A tortoise Image copyright Thinkstock
Image caption Should the internet have fast and slow lanes? ISPs think yes but content providers do not

More than three million comments, from consumers, companies and other groups, have been submitted to a controversial US debate on the future of the net.

The debate centres on a proposal to allow ISPs, such as Comcast and Verizon, to introduce so-called fast lanes which would deliver paid-for traffic to users more quickly and reliably.

Content providers and net advocate groups believe that would destroy the principle of net neutrality.

The debate closed on 15 September.

US regulation watchdog the Federal Communications Commission (FCC) is in charge of making the changes.

Devilish detail

It has been forced to rethink its existing net neutrality rules following a court case in January which ruled that ISP Verizon could charge to carry traffic from bandwidth-heavy services such as Netflix.

It was seen as a challenge to the powers of the FCC with some net advocacy groups calling for the watchdog to completely reclassify broadband from being an information service to a utility, giving it far stronger powers.

Instead the FCC favoured the idea of charging for different levels of internet access if ISPs meet a new standard of "commercial reasonableness" that will be judged on a case-by-case basis.

For their part, ISPs argue that they will not be able to invest in future bandwidth demands unless they are better able to make money from existing services.

"The devil will be in the detail.
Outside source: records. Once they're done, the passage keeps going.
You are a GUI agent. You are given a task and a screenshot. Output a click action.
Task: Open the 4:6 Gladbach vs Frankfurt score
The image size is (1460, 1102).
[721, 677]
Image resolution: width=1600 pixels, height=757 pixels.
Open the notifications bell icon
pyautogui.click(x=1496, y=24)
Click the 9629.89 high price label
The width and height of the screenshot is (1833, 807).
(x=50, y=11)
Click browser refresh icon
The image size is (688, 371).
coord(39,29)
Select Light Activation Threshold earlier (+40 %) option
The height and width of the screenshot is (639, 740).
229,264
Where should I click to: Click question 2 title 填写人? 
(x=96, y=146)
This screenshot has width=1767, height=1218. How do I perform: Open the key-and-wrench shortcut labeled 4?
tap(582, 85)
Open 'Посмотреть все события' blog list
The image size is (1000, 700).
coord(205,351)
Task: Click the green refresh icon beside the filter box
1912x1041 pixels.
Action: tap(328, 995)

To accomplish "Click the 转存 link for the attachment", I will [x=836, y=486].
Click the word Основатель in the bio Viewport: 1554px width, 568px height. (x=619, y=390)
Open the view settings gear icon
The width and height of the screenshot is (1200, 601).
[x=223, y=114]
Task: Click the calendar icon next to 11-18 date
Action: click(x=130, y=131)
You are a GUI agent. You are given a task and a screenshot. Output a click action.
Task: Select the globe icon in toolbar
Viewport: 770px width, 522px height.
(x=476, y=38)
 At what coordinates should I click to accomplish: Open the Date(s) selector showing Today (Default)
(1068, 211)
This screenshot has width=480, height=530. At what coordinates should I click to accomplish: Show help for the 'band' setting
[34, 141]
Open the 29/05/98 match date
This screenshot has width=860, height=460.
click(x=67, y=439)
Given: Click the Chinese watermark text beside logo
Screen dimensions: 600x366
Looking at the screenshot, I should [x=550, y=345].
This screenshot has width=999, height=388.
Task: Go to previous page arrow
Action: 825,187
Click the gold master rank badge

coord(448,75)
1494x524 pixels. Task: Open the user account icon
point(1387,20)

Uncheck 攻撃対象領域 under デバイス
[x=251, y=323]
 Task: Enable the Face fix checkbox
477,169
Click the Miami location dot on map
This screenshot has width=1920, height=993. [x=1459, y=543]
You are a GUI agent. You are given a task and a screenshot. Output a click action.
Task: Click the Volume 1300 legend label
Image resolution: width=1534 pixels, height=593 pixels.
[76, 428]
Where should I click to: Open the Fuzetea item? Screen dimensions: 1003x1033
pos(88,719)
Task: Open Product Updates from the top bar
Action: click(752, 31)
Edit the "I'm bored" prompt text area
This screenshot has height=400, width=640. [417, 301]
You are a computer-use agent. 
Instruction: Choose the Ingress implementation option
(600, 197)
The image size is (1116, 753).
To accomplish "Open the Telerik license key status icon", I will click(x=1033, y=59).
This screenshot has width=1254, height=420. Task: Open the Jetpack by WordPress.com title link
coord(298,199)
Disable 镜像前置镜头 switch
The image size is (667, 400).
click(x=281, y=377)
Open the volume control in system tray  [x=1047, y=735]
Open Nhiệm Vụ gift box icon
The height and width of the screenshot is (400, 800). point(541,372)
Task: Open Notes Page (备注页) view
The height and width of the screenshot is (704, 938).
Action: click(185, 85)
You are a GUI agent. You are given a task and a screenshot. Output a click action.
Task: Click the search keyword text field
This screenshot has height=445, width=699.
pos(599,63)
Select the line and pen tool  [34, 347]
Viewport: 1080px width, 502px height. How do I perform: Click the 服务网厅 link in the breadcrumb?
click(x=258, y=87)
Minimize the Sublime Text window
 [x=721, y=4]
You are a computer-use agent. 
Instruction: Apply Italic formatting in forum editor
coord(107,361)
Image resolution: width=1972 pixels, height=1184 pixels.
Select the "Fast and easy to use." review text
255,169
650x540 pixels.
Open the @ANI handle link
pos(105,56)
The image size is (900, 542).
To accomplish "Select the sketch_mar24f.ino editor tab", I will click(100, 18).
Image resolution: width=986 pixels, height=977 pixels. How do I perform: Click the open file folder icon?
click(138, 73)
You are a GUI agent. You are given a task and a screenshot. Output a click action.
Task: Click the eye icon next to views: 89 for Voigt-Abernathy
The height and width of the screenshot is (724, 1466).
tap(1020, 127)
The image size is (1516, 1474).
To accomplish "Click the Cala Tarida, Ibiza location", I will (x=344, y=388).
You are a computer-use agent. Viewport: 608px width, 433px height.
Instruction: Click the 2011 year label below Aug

In the US, it is about what can be considered commercially reasonable," said Ovum analyst Matthew Howett.

"The possibility of 'fast lanes' remains a distinct possibility... but on the assumption that a 'basic' lane remains unaffected in an attempt to avoid a situation of 'haves' and 'have-nots'".

Last week, some high-profile net firms including Twitter and Netflix took part in an internet slowdown protest day and many previously signed a letter sent to the FCC expressing dismay at the proposed changes.

The FCC will mull over all the submissions before adopting new rules. Experts predict changes will be in place by the end of the year.